= EXTRACTED INFORMATION =
--

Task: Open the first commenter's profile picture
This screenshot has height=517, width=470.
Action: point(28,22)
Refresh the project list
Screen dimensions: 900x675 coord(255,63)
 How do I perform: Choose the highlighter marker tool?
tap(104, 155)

--

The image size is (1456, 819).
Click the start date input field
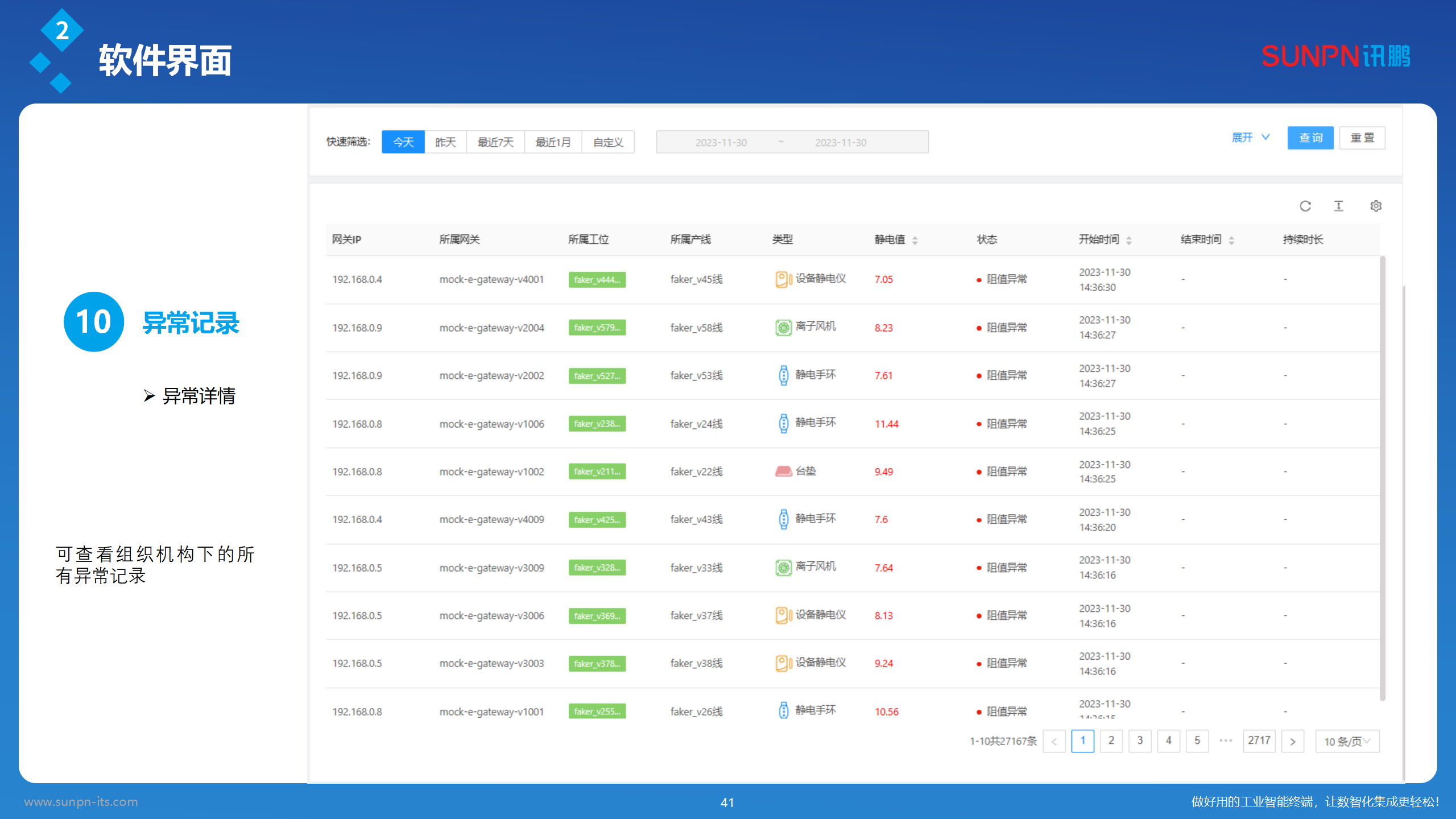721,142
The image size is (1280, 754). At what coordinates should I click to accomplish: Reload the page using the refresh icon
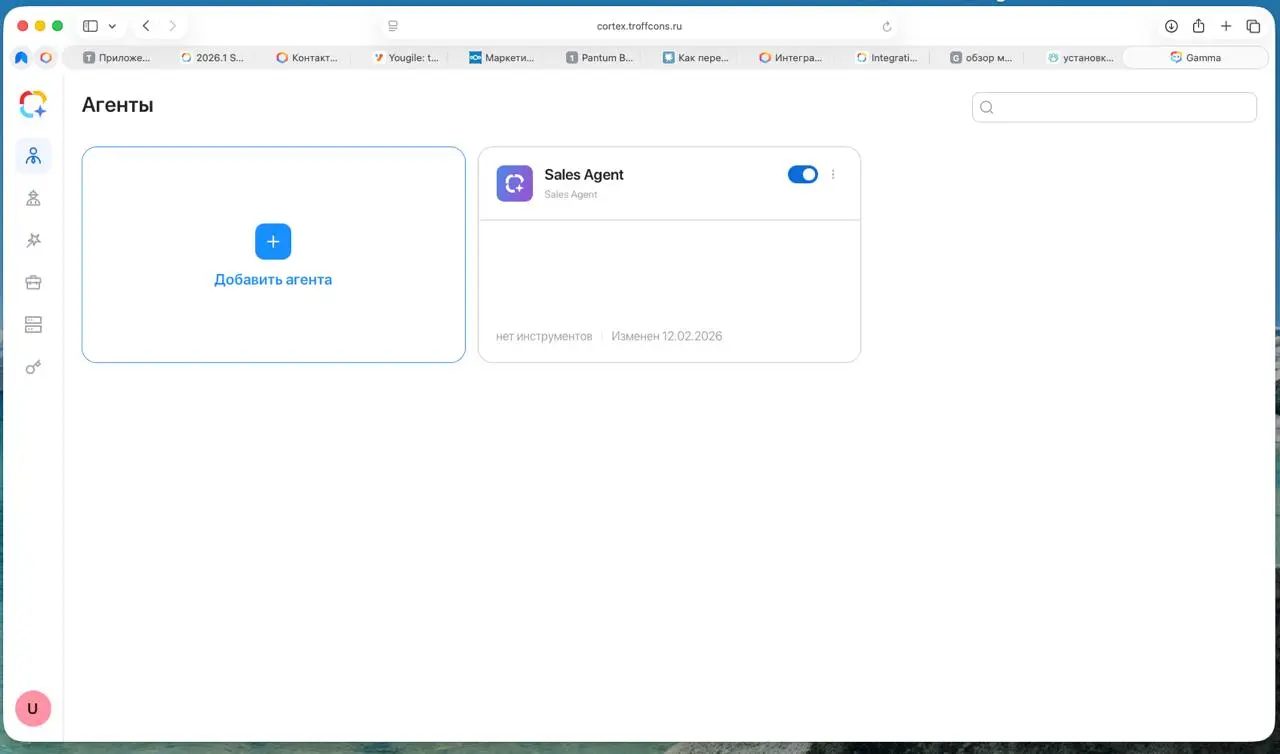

--

= EXERCISE BRIEF =
Please return the lines exactly, starting with the line that contains "Task: Open the" and going on through the line that contains "tap(104, 155)".

= CORRECT RESPONSE =
Task: Open the first commenter's profile picture
This screenshot has height=517, width=470.
Action: point(28,22)
Refresh the project list
Screen dimensions: 900x675 coord(255,63)
 How do I perform: Choose the highlighter marker tool?
tap(104, 155)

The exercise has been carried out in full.